Dünyanın her yerinde, dünyanın her döneminde sanat üretildi. Bunların bazıları gündelik nesnelerdi. Bir bölümüne "modern" yani bilimsel düşünen, kategorize eden, tanımlayan insan sanat değeri, anlamı atfetti. Mısır "sanatı" bu söylediğime tam bir örnektir. Sanat dediğimiz nesneler ve ifadeler bütününün önemli bir bölümü dinsellik adına yaratılmıştı. Ama insanın hâlâ yeterince çözümlenip anlaşılmamış olan "estetik" gereksinimlerini de karşılıyordu. Estetik, son kertede, "gereksiz" ama insana farklı bir yücelme duygusu veren bir soyutlamadır, bir biçim oluşturma etkinliğidir. Yunan sanatı, Ortaçağ sanatı ve Rönesans da (bizde ne kadar yanlış bilinirse bilinsin) budur: sanat- din ilişkisi. Sadece 20. yüzyıldır bu ilişkiyi kökünden koparan. Sanat artık salt estetik duygunun bir türevi, bir işlevi olarak biçimlendi geçen yüzyılda. Son 30 yılda üretilen sanat bu anlayışın bir uzantısı olduğundan, yapılan işler, şimdi, yeryüzünde düşünülebilecek her türden sorunu kapsıyor.

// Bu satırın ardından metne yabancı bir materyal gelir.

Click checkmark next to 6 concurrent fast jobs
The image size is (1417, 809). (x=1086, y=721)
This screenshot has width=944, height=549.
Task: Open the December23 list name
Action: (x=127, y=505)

İkinci ilginç nokta bu aşamada çıkıyor ortaya. Sanat dinsellikle iç içeyken kendisine hami bulmakta zorlanmıyordu. Kilise ve aristokrasi sanatın en önemli destekçileriydi. Sonra burjuvazi aldı onun yerini. Çok daha kısıtlı bir ölçekte bu anlaşılabilir bir şeydi. Ama bugün devam eden, dünyanın her yerinde açılan, mevcudiyeti veya eksikliği büyük bir prestij meselesi haline dönüşen çağdaş sanat fuarlarına, onu da besleyen sanat piyasasına ne demeli?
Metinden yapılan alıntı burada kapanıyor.